INFOGRAPHIC: Living With HIV/AIDS
Lobkov says he seeks to overturn the common notion in Russia that an HIV-positive person is "emaciated, with blotches on their face -- a kind of half-dead corpse."
"I would even like to lose weight," he says, motioning to his belly. "There are HIV carriers "who do not think of themselves with pity," he adds, emphasizing that he wanted to show "you can live with this."
'Thousands Of Questions'
When Lobkov returned home after his HIV disclosure and checked his social-media accounts, he found them flooded with messages. Among them were "two or three" crude, homophobic comments, but on the whole they were supportive and filled with questions from fellow HIV carriers about how they should tackle problems they had encountered.
"I started to answer them," he says of what became a nightly routine. "I'd come home from work and sit down, turn on my computer, open my WhatsApp, Viber, Facebook, and so on."
He said the thousands of messages he has received have come from across the social spectrum -- family types, business professionals, government bureaucrats, and members of the upper middle class and the working class alike.
They have helped him identify the raft of problems and injustices that HIV carriers face -- some of which he has experienced first-hand.
After he learned that he had HIV in 2003, Lobkov says, the diagnosis led his private medical insurance provider to tear up his policy.
"Right in front of me, they slapped down a piece of paper and written across it in red was 'AIDS'," a disease that can be caused by HIV. "They told me: you are dismissed from our clinic that serves under the auspices of the office of the president of the Russian Federation, Vladimir Vladimirovich Putin. Our contract with you is terminated because you have been found to have HIV. You may go."
In another case, he says, he once had to search for an entire year to find a dentist who would be willing to carry out a simple tooth-implant procedure. That experience has led Lobkov to call for legislation that would guarantee HIV carriers equal access to medical services.
He also says that Russia's "propiska" system -- under which citizens are registered as living in specific towns or cities, can be used to prevent HIV/AIDS patients from receiving treatment.
Lobkov says many Muscovites writing to him live and work in Moscow, but are unable to receive antiretroviral therapy from state clinics in the capital because they are registered in, say, Oryol, Kursk, or Sakhalin.
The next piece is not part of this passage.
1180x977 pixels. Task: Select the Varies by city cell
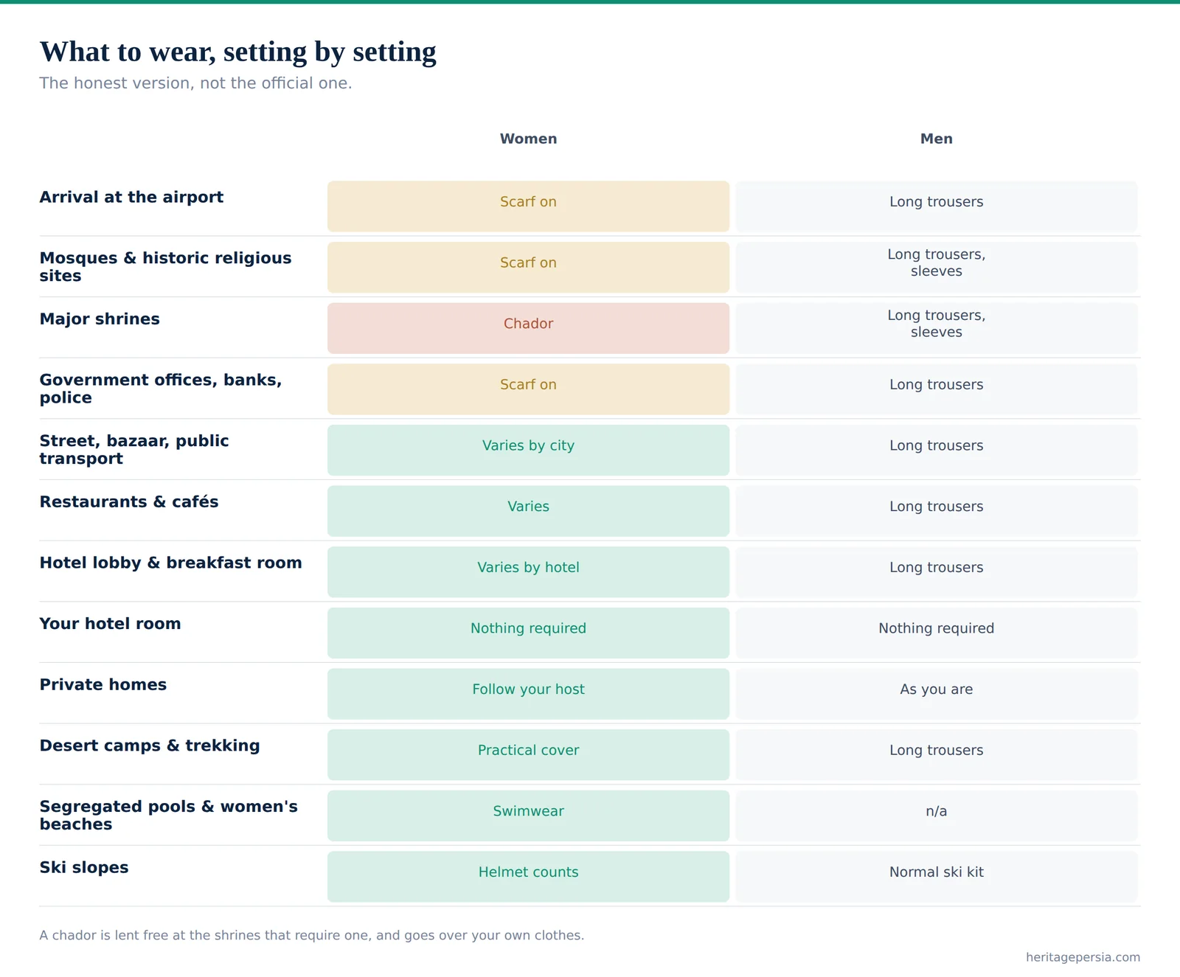(528, 450)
Worse still, he says, even if the people are able to travel to their registered places of origin for treatment, they often find that the needed medication is not available.
The situation has led him to call for an end to opaque tenders for medical supplies in Russian regions, as well as legislation allowing HIV-positive citizens to receive antiretroviral therapy and monitoring regardless of their location in the Russian Federation.
One Clip, One Fate
One year on, Lobkov has no doubt he did the right thing in disclosing his HIV-positive status. "I think many people went and got themselves tested. The news spread. Thanks to the feedback, we were able to expose problems that were on the periphery. The problems with the propiska system, the inaccessibility to specialized medical help, and so on."
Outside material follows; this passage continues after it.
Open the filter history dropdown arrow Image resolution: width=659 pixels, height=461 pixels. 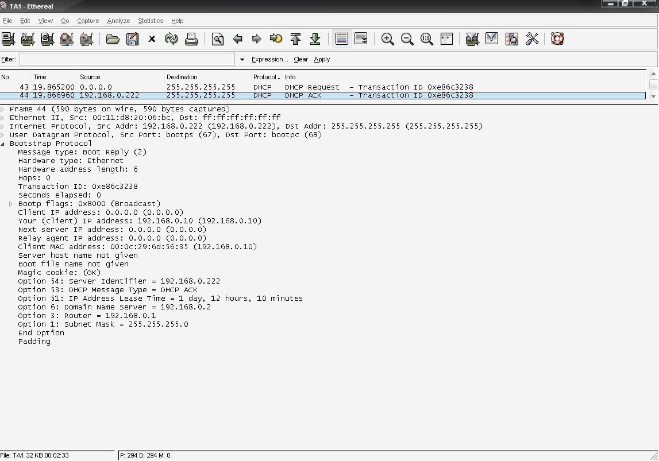[x=242, y=59]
Lobkov and Dozhd are currently working alongside Spid.Center, a group created by journalist Anton Krasovsky that aims to raise awareness of HIV/AIDS. In an awareness campaign titled "one clip, one fate," the group is now recording short interviews with prominent HIV carriers.
But Lobkov stresses that he is not calling for others to follow his lead by revealing their HIV status. "There's no need to make a show out of this. What for?" he says. "I don't want people to repeat this. Well, they can, but it's up to them. I'm not calling for it."